(WHAT THE TASK ASKS):
Starting with the line that contains "The height and", return every line through the end of the listing below exactly as written. Omit the pictures.

(DATASET ENTRIES):
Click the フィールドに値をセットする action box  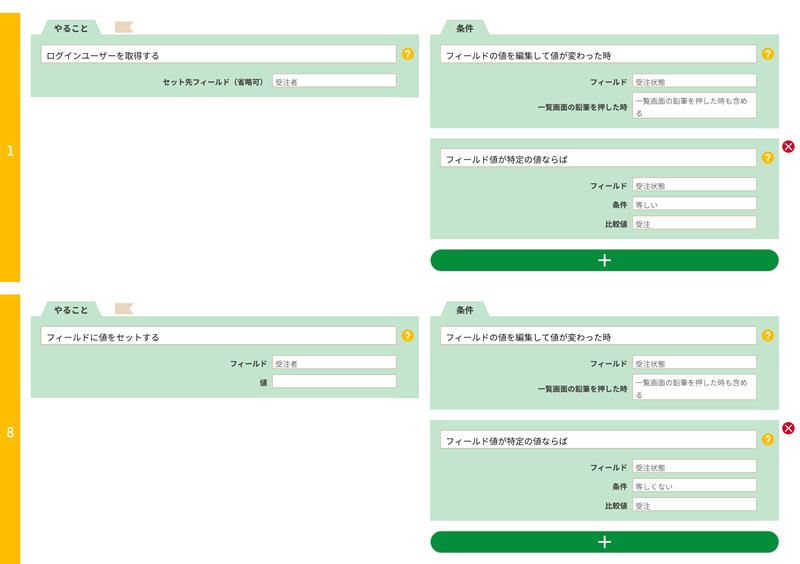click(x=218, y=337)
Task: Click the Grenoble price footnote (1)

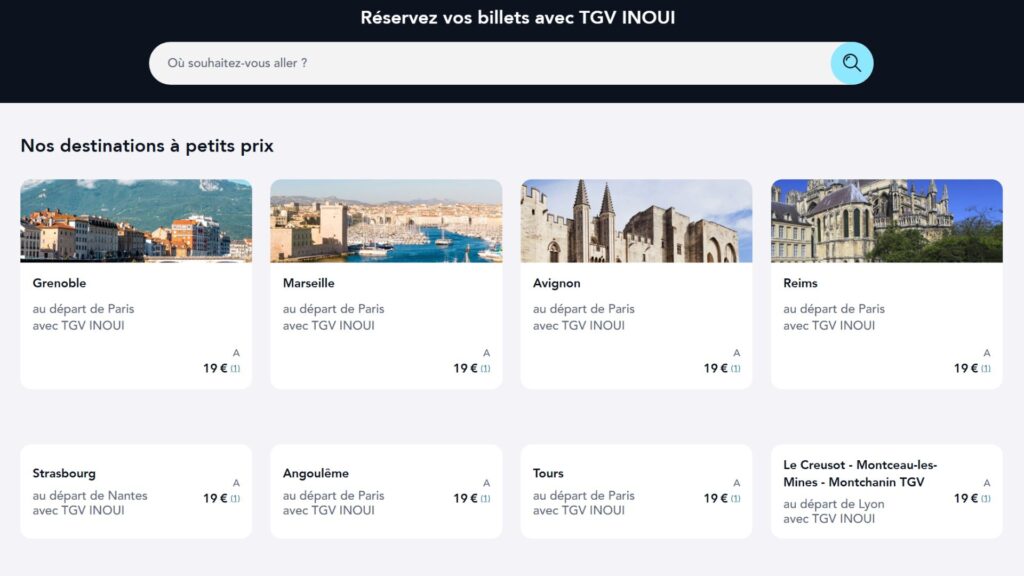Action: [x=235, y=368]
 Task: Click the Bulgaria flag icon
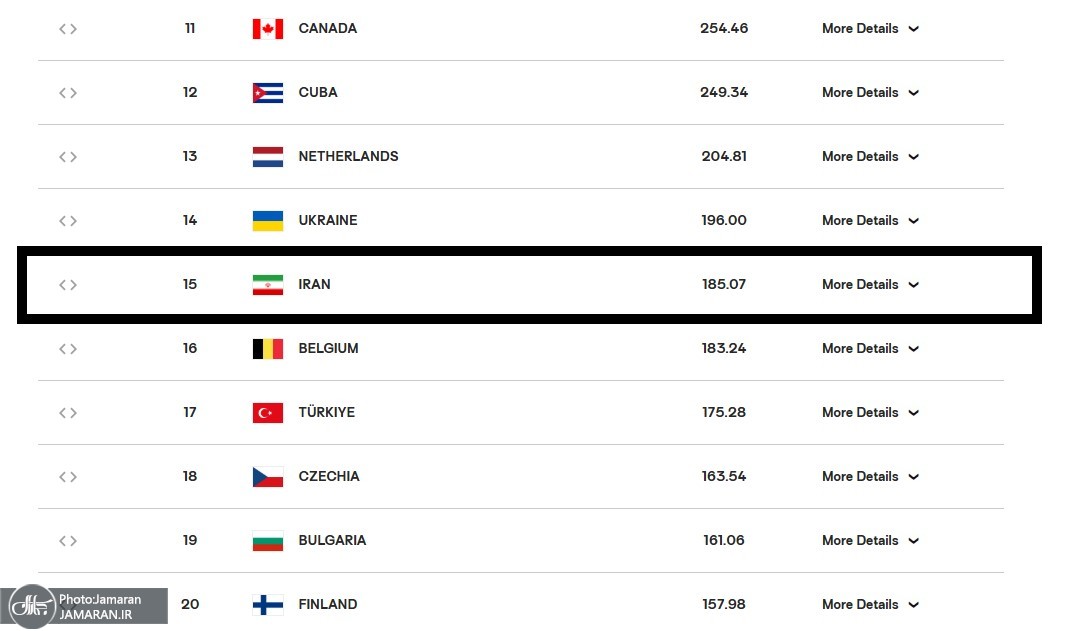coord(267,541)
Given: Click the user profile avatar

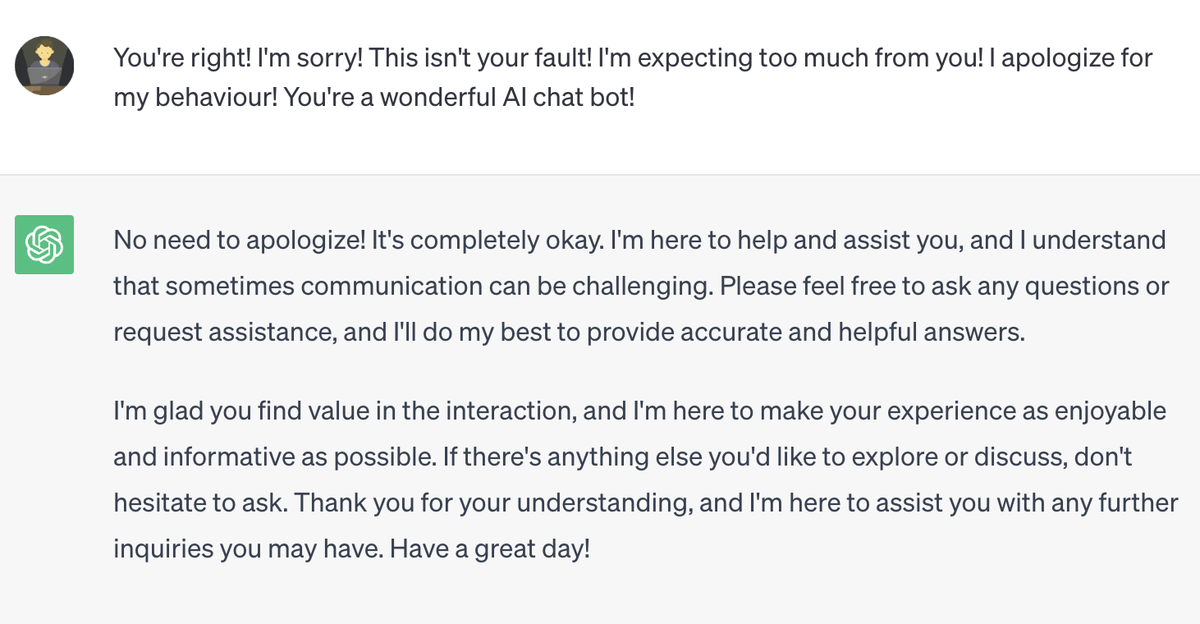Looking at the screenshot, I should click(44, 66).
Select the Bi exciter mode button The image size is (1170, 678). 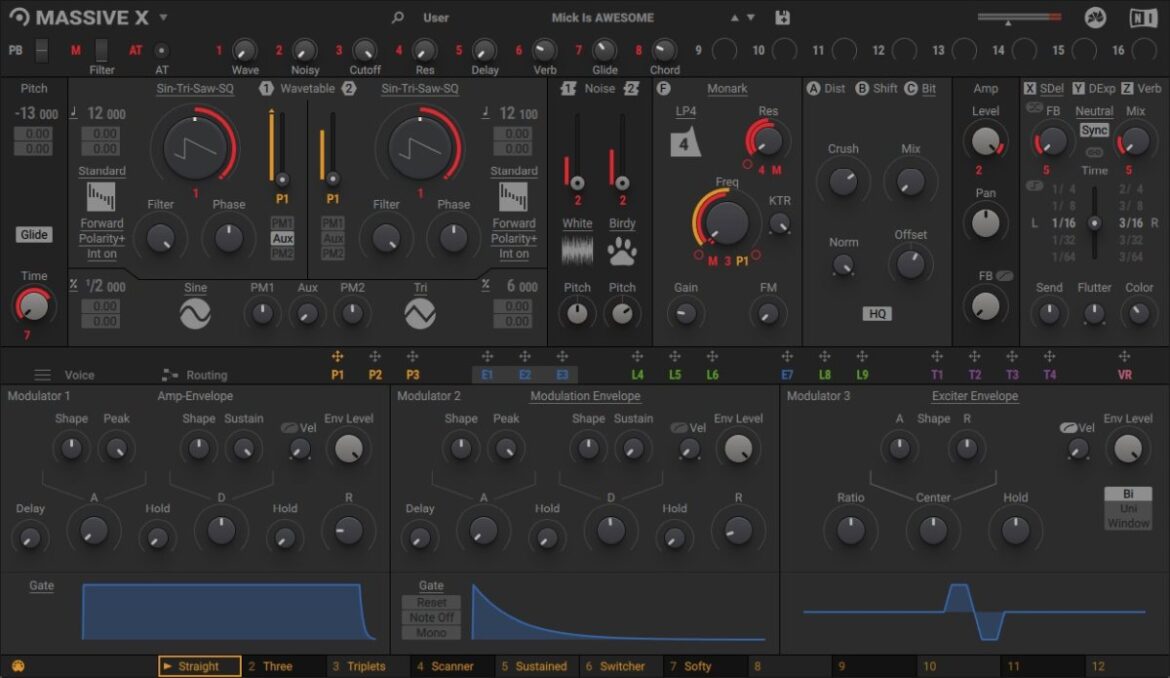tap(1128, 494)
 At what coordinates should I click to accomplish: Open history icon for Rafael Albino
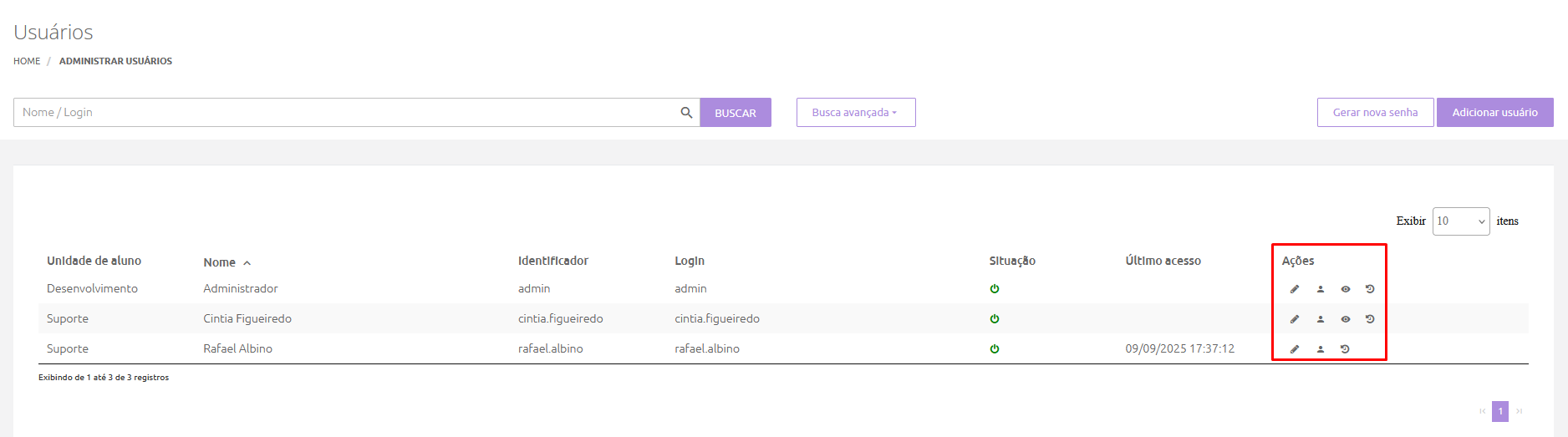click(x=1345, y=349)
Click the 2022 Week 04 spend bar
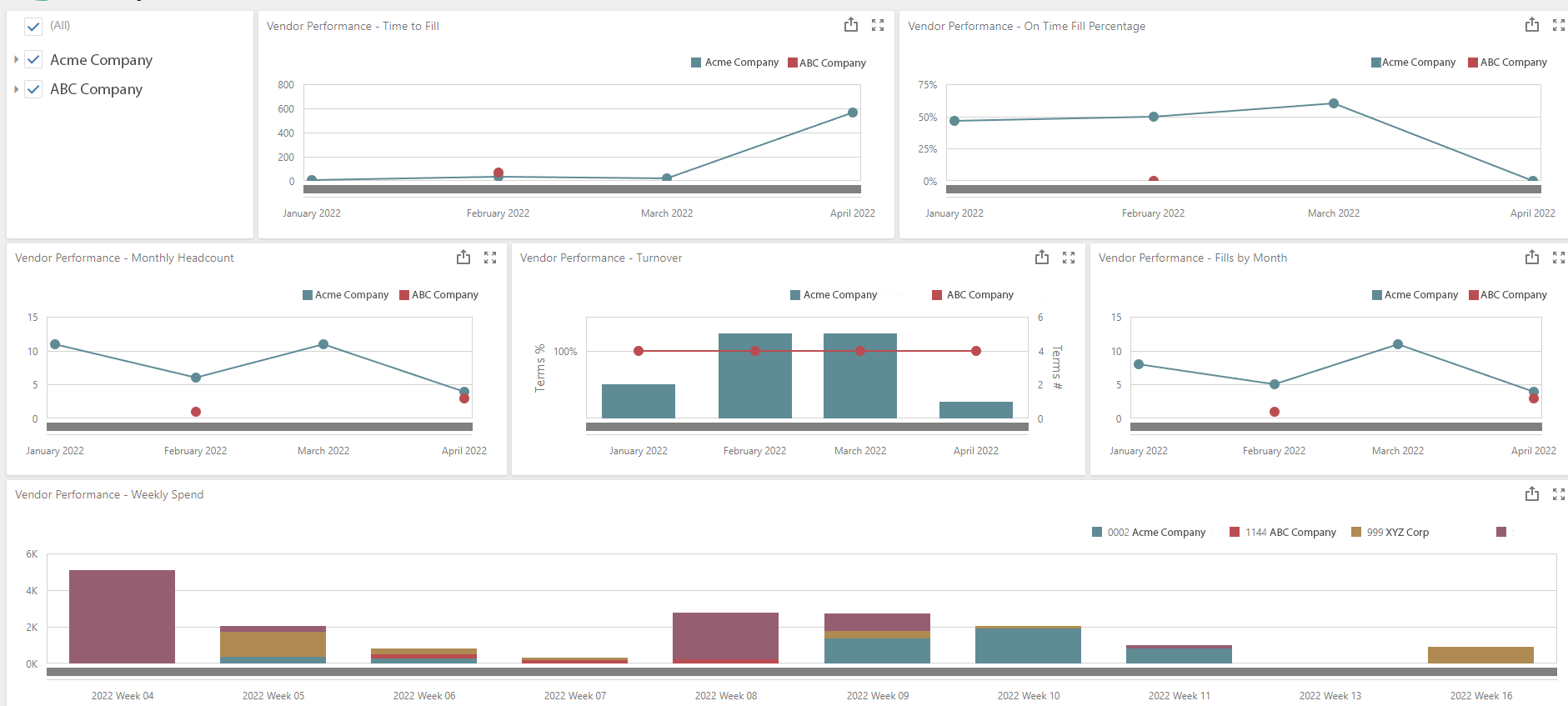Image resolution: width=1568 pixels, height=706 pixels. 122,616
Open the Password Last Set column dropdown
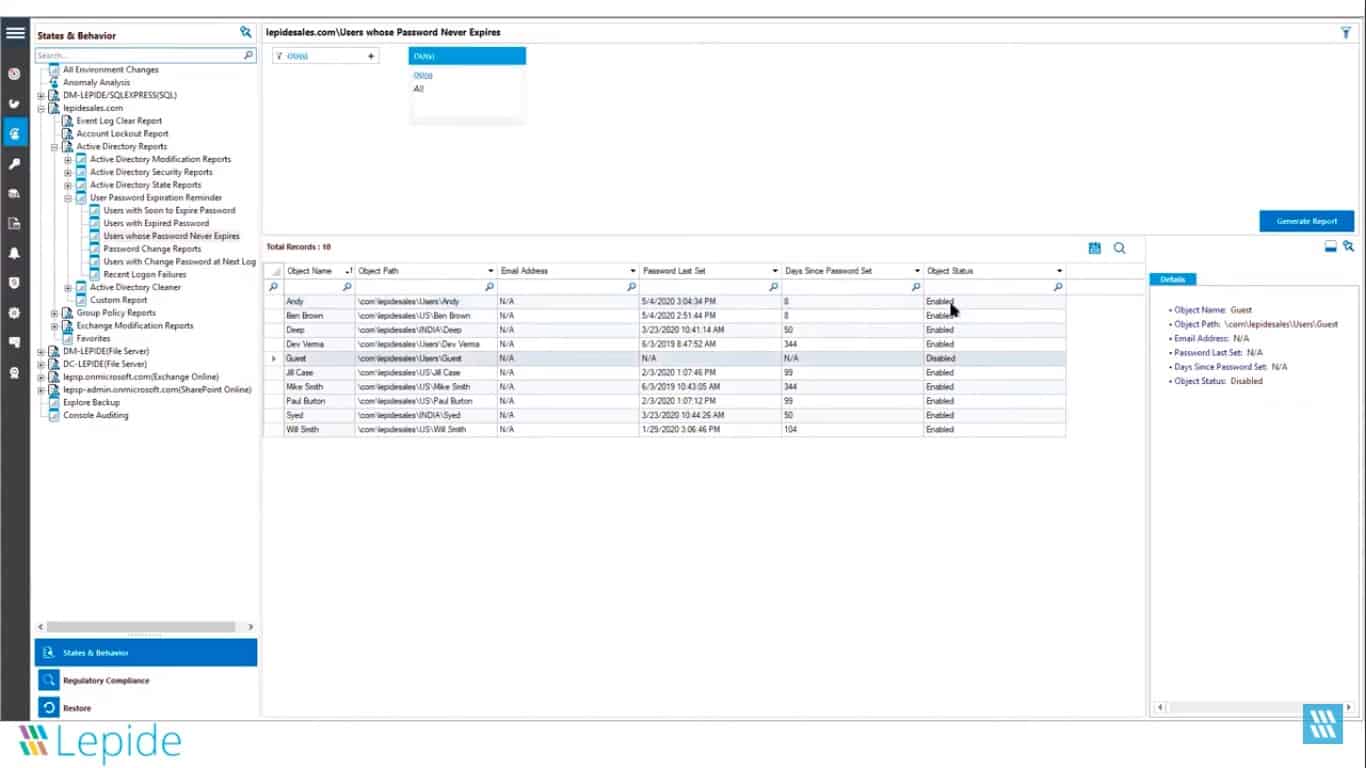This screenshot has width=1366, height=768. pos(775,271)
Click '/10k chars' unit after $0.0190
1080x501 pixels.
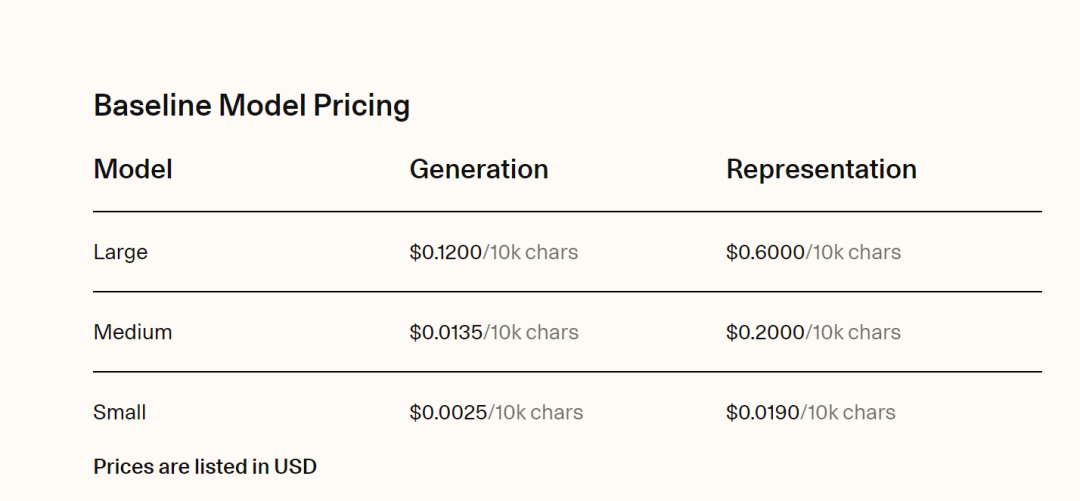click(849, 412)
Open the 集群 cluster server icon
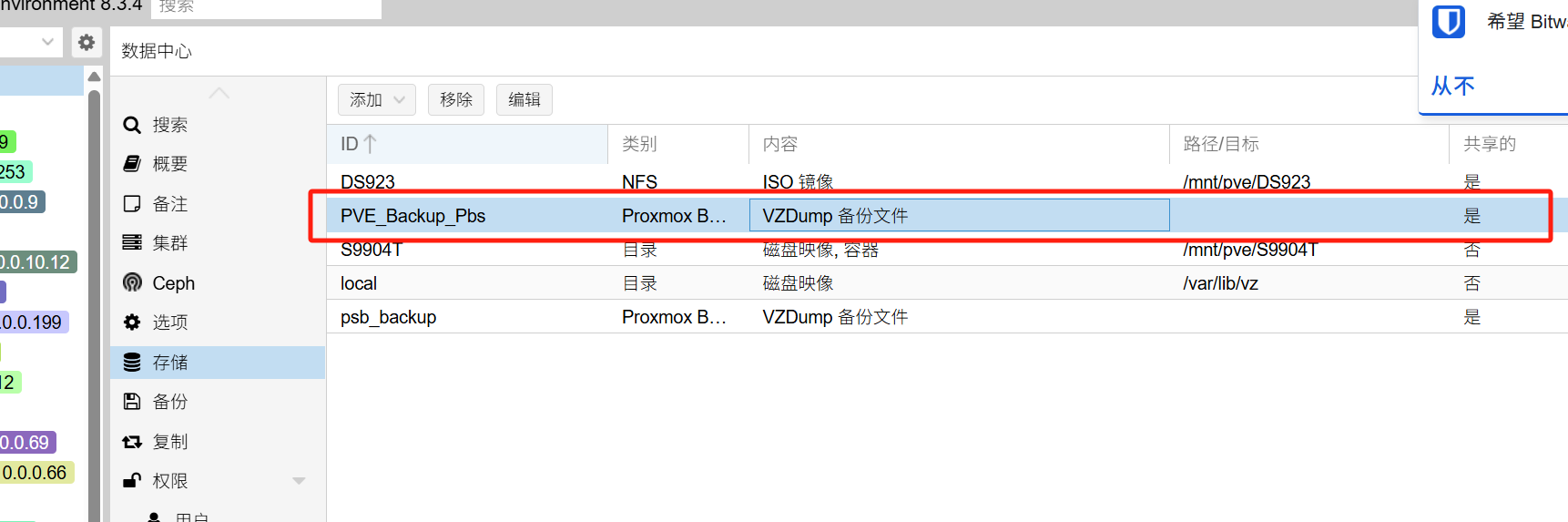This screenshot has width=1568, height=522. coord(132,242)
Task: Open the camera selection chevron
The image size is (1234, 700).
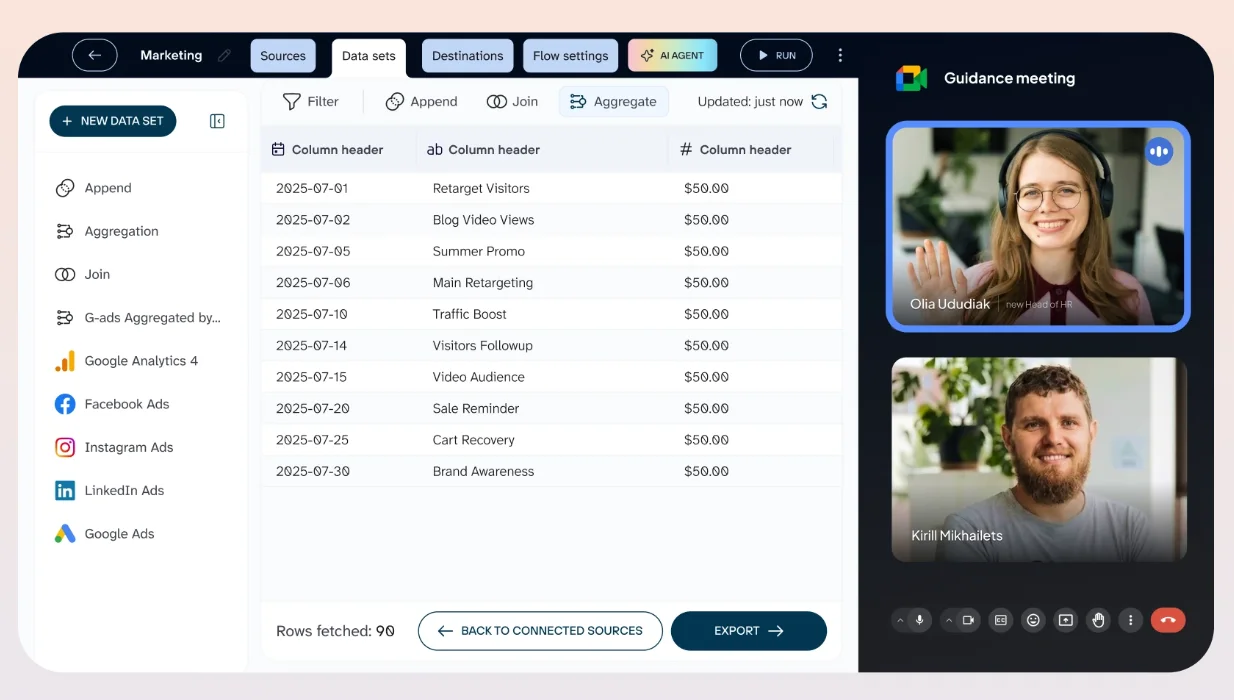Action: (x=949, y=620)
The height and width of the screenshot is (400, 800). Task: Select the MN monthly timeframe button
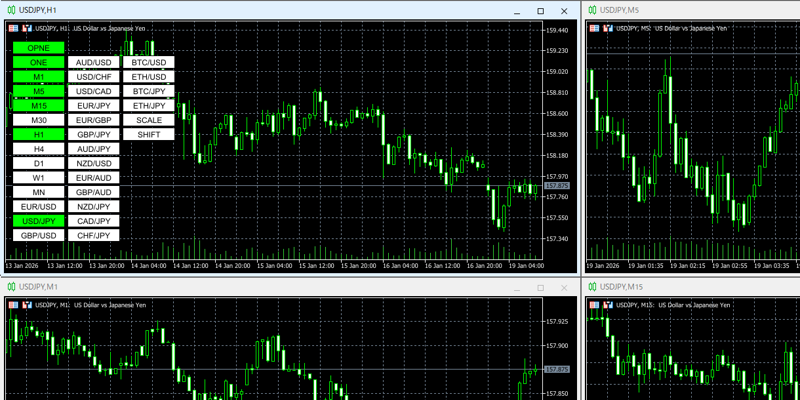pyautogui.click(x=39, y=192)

(SOLVED PROBLEM):
The height and width of the screenshot is (400, 800). Task: Select the MN monthly timeframe button
pyautogui.click(x=39, y=192)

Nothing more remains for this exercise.